-- START Given records --

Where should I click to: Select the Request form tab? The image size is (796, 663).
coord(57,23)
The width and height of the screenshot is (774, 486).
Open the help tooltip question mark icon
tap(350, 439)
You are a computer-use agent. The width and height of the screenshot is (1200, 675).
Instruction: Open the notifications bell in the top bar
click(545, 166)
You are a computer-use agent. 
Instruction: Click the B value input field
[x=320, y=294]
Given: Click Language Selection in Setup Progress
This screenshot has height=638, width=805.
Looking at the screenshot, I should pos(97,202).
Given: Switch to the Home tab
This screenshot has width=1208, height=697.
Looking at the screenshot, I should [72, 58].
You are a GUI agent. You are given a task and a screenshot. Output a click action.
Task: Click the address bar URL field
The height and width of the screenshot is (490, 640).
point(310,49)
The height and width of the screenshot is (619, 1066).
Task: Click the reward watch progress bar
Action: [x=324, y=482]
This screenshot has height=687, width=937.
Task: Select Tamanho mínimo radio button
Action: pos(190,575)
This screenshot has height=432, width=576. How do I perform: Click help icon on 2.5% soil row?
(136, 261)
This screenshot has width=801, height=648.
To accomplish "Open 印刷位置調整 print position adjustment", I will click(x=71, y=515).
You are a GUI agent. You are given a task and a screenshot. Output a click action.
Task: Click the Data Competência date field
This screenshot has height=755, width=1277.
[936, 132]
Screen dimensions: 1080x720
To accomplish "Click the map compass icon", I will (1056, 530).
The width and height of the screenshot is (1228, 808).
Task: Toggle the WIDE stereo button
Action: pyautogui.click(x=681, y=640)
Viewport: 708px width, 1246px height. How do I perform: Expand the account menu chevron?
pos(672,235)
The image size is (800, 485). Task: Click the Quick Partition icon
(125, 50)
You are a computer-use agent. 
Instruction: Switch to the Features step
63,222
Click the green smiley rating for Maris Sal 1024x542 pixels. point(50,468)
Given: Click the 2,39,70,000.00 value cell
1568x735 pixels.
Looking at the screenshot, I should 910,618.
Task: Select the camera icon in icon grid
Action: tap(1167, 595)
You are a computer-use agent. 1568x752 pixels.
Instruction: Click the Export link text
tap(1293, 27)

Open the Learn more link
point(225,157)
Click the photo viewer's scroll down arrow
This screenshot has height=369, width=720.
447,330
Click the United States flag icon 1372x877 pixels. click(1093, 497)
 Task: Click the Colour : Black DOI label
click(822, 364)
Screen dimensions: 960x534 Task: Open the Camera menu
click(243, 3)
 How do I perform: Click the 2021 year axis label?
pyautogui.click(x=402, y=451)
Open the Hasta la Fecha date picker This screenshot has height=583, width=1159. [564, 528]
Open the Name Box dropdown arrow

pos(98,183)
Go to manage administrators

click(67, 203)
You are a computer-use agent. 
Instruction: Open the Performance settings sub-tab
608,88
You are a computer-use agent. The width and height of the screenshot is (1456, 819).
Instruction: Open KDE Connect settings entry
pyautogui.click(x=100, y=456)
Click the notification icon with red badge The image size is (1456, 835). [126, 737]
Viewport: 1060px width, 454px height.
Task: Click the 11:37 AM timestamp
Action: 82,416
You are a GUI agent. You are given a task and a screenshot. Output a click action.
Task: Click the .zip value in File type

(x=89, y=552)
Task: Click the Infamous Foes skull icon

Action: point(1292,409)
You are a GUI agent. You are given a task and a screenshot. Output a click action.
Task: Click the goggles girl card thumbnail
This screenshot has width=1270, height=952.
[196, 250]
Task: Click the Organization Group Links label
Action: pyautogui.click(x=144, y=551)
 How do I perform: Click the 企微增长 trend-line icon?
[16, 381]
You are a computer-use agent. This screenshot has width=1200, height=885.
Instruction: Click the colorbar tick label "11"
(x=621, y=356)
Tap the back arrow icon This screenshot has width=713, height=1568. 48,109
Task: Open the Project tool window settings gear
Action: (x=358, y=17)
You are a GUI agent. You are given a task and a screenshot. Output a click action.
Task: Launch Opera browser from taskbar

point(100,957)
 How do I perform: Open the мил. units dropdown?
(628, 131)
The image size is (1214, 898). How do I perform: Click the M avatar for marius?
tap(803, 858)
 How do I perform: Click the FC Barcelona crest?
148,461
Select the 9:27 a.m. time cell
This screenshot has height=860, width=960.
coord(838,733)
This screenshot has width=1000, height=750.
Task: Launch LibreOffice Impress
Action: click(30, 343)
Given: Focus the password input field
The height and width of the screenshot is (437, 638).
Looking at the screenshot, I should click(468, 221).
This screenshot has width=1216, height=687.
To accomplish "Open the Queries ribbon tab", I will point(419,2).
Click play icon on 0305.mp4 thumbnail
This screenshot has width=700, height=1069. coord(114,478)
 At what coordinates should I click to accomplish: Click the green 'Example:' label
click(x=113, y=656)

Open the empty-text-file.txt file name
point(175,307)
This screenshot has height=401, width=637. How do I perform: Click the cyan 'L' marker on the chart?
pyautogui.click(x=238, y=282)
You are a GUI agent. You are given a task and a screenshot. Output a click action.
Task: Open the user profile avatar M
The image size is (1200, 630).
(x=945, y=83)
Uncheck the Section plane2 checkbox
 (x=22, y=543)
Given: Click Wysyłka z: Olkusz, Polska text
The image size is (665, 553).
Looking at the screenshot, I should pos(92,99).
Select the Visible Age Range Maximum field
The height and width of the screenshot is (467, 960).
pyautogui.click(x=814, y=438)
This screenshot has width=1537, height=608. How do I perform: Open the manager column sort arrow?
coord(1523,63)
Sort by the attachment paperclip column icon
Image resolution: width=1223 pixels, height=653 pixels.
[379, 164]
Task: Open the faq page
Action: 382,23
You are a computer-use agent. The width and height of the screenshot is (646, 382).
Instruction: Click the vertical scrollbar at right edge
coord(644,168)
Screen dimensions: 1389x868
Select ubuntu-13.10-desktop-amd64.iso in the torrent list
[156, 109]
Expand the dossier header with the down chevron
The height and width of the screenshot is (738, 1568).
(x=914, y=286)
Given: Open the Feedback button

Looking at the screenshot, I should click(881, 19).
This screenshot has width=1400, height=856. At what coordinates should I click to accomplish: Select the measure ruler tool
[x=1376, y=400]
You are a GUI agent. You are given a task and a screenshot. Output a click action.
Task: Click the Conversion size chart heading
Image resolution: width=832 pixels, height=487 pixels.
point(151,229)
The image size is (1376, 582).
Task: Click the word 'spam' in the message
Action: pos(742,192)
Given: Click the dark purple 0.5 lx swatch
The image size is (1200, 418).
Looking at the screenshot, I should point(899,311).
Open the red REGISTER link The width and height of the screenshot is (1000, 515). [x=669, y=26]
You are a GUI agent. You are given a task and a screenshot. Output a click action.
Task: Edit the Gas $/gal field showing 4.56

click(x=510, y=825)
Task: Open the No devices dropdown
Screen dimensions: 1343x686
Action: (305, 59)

-- END Given records --

__Task description__:
List each line of the items above that contains the string "chevron", treating uppercase and lowercase letters as different.

__Output for this exercise__:
Viewport: 708px width, 1246px height. How do I perform: Expand the account menu chevron?
Expand the dossier header with the down chevron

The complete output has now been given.